Kalifornischer Schweinswal tot im Golf von Mexiko entdeckt

Totes Vaquita-Baby im Golf von Mexiko

Ein Kalifornischer Schweinswal, eines der bedrohtesten Säugetiere überhaupt, ist tot an einem Strand im Golf von Mexiko gefunden worden. Wie die mexikanische Umweltbehörde am Mittwochabend (Ortszeit) mitteilte, wurde der Kadaver des 115 Zentimeter langen Tiers an einem Strand nördlich von San Felipe im Bundesstaat Baja California entdeckt. Es ist bereits das vierte verendete Exemplar der auch Vaquita genannten Tierart in diesem Jahr.

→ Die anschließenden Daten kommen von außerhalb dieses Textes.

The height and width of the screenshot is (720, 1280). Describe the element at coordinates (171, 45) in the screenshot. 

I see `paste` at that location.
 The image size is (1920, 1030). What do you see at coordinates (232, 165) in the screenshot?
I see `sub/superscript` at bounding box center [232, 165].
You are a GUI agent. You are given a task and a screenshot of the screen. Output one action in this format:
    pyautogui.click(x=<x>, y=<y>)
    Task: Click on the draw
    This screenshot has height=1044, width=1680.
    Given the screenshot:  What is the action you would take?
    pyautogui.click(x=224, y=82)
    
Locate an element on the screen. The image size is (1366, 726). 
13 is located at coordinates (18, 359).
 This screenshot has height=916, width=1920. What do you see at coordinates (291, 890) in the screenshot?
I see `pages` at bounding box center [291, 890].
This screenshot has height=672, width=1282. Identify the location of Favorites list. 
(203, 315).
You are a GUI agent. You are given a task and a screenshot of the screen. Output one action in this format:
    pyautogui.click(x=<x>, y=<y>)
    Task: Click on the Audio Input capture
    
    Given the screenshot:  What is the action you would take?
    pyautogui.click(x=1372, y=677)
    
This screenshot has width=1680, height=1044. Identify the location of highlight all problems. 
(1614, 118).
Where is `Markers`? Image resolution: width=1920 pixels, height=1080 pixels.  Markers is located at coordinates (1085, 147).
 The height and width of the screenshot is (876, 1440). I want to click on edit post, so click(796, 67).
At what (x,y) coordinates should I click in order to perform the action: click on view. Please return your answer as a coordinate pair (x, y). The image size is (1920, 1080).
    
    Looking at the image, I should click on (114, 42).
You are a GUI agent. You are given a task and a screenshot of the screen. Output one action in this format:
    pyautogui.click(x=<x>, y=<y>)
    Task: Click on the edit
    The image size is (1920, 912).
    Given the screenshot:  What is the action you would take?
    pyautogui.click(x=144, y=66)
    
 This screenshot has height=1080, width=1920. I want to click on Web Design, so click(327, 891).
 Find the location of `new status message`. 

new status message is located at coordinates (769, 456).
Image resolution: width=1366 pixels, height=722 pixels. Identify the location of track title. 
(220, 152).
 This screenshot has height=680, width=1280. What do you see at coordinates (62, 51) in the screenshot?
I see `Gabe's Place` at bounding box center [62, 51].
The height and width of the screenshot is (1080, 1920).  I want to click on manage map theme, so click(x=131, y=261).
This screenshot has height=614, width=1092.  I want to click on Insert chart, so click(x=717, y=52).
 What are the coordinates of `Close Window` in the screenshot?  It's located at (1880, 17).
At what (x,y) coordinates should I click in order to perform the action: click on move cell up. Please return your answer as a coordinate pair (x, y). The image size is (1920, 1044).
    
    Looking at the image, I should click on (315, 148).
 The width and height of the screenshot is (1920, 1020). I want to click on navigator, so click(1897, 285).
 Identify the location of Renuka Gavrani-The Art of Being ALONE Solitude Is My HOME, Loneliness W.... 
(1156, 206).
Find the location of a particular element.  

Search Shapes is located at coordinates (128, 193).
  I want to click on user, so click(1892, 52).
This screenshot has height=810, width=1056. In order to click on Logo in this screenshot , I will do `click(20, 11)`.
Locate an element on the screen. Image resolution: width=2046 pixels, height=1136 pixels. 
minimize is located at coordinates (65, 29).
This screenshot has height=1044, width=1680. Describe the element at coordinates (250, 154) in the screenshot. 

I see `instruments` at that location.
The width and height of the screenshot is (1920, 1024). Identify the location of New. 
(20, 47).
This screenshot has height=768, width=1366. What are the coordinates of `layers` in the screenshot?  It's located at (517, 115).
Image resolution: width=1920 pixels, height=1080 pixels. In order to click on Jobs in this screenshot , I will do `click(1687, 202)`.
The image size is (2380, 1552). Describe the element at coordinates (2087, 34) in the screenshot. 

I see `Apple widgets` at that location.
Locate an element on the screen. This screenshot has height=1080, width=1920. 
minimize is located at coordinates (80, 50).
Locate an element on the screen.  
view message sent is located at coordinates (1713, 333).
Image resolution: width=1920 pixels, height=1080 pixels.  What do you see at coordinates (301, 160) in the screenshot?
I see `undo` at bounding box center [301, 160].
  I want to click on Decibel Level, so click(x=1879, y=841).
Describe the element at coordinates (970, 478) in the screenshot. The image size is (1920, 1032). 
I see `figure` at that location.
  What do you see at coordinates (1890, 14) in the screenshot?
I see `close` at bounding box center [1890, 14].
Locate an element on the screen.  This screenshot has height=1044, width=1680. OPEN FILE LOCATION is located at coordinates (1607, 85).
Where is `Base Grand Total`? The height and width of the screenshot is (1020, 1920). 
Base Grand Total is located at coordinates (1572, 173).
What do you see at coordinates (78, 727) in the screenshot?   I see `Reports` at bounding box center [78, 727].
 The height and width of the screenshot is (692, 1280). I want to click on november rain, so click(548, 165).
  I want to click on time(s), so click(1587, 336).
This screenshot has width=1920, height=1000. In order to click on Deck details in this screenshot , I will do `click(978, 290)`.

Wegen der bereits stark vorangeschrittenen Verwesung war das Geschlecht des Tieres für die Experten nicht auszumachen. Die Art der festzustellenden Verletzungen ließ aber darauf schließen, dass der Golftümmler in Fangnetze von Fischern geriet. Dies könnte zu seinem Tod geführt haben.

Meist sind die Fischer mit ihren Stell- oder Treibnetzen illegal auf der Jagd nach einer anderen gefährdeten Tierart, dem Fisch Totoaba. Dessen Schwimmblasen gelten insbesondere in China als Delikatesse und können dort Preise von umgerechnet mehr als 18.000 Euro pro Kilogramm erzielen.

Der Kalifornische Schweinswal wird ausgewachsen bis zu anderthalb Meter lang und gehört damit zu den kleinsten Walen der Welt. Wissenschaftlern zufolge gibt es nur noch knapp 30 Vaquitas. Im Jahr 2014 waren es noch fast hundert, 2012 doppelt so viele. Bereits im Jahr 2022 könnte die Spezies demnach vollständig ausgestorben sein.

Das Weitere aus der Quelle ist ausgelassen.